'''

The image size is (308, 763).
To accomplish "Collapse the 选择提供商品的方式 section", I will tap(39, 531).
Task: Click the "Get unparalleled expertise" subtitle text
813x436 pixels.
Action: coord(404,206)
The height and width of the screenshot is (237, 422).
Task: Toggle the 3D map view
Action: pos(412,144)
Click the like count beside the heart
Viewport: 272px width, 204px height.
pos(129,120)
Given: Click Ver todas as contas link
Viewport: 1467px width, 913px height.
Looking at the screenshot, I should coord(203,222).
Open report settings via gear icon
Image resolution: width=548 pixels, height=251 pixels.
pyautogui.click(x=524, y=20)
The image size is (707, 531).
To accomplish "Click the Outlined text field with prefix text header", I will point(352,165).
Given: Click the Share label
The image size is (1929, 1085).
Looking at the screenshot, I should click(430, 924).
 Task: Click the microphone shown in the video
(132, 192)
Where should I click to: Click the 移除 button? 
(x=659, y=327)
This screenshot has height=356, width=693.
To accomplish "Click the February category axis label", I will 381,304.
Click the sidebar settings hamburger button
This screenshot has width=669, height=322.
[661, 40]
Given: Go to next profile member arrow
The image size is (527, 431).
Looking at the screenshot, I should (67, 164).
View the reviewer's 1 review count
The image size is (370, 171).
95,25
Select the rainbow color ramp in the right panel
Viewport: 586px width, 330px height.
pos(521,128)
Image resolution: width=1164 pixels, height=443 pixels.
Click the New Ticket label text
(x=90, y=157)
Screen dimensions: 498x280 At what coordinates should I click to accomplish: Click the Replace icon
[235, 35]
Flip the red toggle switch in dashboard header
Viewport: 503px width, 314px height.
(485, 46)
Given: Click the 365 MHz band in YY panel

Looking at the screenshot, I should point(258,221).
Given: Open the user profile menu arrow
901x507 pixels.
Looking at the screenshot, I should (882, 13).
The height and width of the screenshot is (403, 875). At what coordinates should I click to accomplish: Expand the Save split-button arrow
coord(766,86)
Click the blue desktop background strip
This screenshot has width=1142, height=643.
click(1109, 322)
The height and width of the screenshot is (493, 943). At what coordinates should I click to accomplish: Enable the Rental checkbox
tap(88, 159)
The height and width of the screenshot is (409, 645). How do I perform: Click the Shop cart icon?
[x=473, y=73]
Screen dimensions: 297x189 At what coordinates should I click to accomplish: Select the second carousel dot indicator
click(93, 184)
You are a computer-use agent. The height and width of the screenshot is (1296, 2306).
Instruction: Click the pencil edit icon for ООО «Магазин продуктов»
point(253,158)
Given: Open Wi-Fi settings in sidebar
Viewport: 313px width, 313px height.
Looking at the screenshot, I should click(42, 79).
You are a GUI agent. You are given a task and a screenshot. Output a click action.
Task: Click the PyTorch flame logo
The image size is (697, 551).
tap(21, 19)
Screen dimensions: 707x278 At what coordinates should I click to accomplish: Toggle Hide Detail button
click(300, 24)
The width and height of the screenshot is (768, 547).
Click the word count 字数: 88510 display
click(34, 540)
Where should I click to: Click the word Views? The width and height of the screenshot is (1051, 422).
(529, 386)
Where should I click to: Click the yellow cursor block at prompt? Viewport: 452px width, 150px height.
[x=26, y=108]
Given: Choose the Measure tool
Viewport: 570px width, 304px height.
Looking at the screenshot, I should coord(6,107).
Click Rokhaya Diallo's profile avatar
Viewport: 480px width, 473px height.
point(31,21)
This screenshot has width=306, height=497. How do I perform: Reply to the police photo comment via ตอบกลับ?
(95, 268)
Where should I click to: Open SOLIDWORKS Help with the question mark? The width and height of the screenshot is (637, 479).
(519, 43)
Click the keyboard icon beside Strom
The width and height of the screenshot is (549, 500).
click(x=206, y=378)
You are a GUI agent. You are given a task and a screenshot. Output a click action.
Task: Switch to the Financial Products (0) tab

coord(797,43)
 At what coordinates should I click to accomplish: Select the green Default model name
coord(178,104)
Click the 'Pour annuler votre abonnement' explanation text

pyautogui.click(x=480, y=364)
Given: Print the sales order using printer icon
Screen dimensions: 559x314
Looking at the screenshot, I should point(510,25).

'''

### PROBLEM DETAILS
Copy out the stretch of the material from the line containing "Click the 'Pour" through the end of the material, both ends included, with every line unchanged.

### EXERCISE ANSWER
Click the 'Pour annuler votre abonnement' explanation text

pyautogui.click(x=480, y=364)
Given: Print the sales order using printer icon
Screen dimensions: 559x314
Looking at the screenshot, I should point(510,25).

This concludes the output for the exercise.